┌─ EXCERPT TO READ

The US Energy Information Administration is expected to report a 101 Bcf injection for the week ended May 22, according to a survey of analysts by S&P Global Platts. Responses to the survey ranged from an injection of 88 Bcf to 114 Bcf. The EIA plans to release its weekly storage report on Thursday at 10:30 am ET.
As rigs continue to decline in the wake of low crude oil prices, US production estimates tumbled 2.7 Bcf/d for the week-ended May 22, marking the largest week over week decline in more than two years, according to S&P Global Platts Analytics.
For example, the Permian lost 10 rigs last week bringing to basin’s total rig count to just 185, the lowest level since July 2016. The declines come as total Permian production also slides, averaging just 10.3 Bcf/d the last week, 1.1 Bcf/d below the April average. While production is forecast to bottom out in June and then return by August as shut-in wells come back online, the severely depressed rig count will have a lasting impact on Permian production through 2022.

└─
┌─ RECORDED DATA

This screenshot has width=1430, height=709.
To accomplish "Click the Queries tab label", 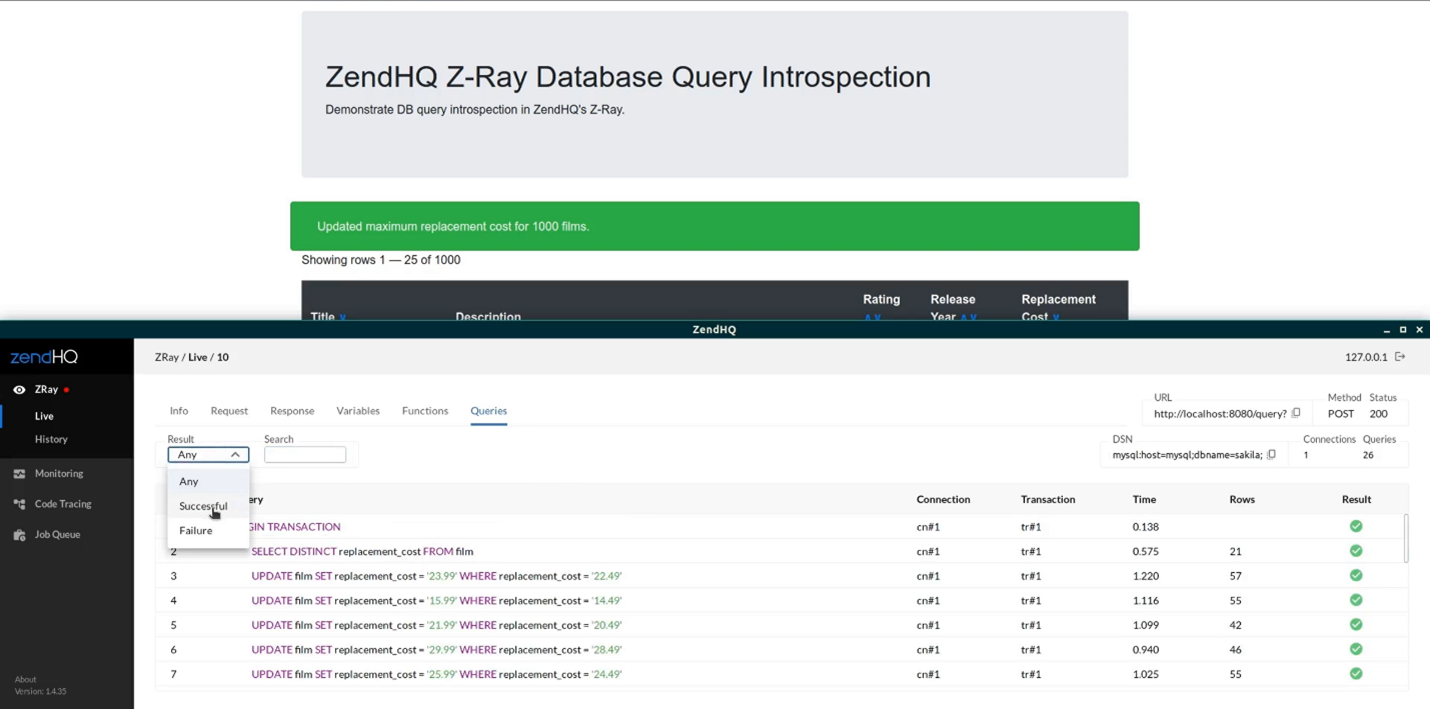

└─

■ GOALS
1. Answer these questions from the natural gas report:
(a) What injection is the EIA expected to report for the week ended May 22?
(b) By how much did US production estimates fall that week?
(c) How many rigs did the Permian lose last week?
2. Keep writing the natural gas report from where it stops.
The data is separate material and has nothing to do with the natural gas report.

■ RESPONSES
1.
(a) 101 Bcf.
(b) 2.7 Bcf/d.
(c) 10 rigs.

2.
The blow to supplies was offset by the rapid arrival of balmy weather that kicked up power burn by 2.8 Bcf/d week over week. The warmer temperatures also dropped residential and commercial demand to year-to-date lows, freeing up an additional 50 Bcf for storage, and pushing forecasts for this Thursday’s storage report back above 100 Bcf.
The trade-offs between falling production and rising power burn demand will play a large part in how Lower 48 inventories finish injection season, with Platts Analytics currently expecting US stock levels to exceed 4 Tcf by the end of October.
A 101 Bcf injection would be less than the 110 Bcf addition in the corresponding week last year but more than the five-year average build of 93 Bcf. An addition within expectations would increase stocks to 2.604 Tcf. The surplus to the five-year average would increase to 415 Bcf, and the overhang to 2019 would decrease to 770 Bcf.
The NYMEX Henry Hub June contract added 4.7 cents to $1.778/MMBtu during afternoon trading on Tuesday. The summer strip continues to lag behind the winter strip by about 80 cents, incentivizing strong injection activity.
Platts Analytics’ supply and demand model currently expects a 118 Bcf injection for the week ending May 29, which is 15 Bcf more than the five-year average.